▶ _Task statement_: Go through the lines below and copy any that hold the string "this".

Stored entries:
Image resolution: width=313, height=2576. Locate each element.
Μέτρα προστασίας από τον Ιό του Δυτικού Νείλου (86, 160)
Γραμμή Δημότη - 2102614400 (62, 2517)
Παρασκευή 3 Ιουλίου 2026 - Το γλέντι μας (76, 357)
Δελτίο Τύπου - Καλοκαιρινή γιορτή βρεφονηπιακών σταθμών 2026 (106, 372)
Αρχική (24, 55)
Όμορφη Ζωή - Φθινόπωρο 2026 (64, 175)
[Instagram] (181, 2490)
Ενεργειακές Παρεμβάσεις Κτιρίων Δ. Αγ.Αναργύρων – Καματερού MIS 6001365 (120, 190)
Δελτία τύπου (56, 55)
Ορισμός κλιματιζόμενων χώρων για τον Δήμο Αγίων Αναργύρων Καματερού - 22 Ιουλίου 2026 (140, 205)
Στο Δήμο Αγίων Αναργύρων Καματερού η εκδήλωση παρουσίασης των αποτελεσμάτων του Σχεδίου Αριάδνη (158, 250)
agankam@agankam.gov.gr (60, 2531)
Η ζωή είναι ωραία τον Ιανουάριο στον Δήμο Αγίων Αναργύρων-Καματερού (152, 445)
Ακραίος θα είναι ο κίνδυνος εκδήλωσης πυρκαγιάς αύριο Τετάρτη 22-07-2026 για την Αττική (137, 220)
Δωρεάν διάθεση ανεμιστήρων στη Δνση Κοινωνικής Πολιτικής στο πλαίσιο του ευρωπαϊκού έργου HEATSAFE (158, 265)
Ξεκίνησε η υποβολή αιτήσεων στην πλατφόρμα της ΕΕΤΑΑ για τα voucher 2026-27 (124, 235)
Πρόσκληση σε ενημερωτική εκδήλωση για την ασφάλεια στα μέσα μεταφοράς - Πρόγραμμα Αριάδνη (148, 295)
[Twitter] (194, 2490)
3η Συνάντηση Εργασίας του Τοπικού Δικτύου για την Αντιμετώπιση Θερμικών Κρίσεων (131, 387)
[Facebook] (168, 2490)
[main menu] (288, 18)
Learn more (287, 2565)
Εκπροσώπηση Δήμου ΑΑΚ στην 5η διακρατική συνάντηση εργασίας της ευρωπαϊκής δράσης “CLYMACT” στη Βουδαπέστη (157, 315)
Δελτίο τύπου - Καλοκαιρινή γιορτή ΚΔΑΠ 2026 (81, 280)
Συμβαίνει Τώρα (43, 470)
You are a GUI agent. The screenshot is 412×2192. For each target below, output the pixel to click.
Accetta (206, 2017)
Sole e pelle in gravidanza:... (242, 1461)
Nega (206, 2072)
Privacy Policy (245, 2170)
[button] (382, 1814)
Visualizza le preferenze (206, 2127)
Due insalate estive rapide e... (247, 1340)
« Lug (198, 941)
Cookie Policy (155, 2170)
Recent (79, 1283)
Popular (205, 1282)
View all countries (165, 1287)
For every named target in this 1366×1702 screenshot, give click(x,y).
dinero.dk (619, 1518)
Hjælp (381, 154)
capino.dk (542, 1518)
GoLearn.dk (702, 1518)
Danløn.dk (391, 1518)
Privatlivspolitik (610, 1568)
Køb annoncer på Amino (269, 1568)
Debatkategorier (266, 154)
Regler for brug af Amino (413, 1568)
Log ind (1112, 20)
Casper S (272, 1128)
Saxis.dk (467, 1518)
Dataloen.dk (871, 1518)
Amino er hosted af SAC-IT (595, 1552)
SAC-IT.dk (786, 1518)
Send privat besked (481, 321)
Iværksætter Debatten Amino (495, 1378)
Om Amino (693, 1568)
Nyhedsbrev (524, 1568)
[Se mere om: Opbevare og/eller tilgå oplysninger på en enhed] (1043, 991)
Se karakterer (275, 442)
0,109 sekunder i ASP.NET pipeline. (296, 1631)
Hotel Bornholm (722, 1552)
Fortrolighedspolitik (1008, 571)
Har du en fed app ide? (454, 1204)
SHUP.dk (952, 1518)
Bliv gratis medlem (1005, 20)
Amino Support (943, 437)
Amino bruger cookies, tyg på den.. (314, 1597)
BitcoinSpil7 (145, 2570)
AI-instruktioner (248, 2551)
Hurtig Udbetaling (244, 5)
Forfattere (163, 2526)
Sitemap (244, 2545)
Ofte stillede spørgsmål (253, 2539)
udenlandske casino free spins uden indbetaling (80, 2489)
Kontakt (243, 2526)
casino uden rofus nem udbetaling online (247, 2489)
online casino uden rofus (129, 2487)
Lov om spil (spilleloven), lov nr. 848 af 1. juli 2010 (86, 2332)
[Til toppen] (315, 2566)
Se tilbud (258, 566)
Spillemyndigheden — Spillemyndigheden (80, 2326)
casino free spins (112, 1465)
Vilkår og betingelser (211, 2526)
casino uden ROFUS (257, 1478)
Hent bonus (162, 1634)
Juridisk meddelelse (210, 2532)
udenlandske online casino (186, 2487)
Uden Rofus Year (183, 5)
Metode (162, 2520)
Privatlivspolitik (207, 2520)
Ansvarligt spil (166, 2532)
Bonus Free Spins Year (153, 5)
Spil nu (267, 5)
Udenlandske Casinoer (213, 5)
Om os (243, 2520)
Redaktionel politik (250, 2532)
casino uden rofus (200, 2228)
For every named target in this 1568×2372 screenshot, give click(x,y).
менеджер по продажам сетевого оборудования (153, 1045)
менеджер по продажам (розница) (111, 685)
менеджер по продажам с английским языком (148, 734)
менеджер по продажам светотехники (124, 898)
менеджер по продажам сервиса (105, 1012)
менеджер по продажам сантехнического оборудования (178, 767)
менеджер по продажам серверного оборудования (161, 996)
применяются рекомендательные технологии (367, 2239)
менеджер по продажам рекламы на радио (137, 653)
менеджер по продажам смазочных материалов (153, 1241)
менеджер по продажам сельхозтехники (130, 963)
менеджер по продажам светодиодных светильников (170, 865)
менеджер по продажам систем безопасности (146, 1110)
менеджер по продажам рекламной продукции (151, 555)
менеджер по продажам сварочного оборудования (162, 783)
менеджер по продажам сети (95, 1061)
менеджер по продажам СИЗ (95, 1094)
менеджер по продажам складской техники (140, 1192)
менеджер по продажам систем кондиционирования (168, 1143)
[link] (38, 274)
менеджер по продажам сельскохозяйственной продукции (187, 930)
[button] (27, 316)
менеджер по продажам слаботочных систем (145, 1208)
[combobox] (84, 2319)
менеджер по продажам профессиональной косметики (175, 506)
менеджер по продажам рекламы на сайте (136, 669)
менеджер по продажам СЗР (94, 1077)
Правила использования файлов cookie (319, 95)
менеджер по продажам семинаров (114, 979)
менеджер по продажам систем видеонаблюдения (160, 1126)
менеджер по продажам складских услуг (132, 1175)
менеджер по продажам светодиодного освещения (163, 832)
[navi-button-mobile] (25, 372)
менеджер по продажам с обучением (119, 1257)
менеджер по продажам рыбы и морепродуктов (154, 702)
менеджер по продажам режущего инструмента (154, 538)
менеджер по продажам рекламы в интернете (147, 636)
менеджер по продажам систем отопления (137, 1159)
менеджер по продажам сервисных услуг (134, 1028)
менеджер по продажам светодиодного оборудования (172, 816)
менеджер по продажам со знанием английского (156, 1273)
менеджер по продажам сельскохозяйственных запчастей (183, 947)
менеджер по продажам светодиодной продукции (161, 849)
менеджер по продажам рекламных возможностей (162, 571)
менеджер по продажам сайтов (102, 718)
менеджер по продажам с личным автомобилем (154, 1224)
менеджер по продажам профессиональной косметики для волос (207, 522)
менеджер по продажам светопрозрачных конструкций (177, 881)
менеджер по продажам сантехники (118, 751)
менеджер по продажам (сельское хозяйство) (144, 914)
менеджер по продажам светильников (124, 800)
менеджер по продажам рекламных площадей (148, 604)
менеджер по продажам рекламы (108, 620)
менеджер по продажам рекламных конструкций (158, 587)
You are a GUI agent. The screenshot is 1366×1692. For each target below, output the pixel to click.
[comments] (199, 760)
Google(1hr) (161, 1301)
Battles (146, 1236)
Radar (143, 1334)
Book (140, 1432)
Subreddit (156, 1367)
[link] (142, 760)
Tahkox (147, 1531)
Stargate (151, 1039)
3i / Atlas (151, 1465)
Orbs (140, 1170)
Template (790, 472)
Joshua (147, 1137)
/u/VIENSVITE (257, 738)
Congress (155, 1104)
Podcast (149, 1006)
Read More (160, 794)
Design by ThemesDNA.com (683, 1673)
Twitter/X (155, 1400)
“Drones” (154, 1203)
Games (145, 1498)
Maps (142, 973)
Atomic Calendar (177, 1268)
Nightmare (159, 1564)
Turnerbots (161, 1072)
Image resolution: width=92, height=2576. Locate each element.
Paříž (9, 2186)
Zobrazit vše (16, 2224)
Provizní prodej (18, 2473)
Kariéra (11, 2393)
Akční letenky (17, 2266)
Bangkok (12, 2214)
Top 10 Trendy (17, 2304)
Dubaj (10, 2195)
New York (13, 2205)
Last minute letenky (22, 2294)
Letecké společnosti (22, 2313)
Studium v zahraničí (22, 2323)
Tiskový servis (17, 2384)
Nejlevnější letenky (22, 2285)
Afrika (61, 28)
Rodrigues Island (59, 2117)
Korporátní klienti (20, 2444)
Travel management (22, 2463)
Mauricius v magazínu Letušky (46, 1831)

▶ _Response area_:
For every named target in this 1366×1702 screenshot, give click(x,y).
For every named target in this 1568×2372 screenshot, give click(x,y).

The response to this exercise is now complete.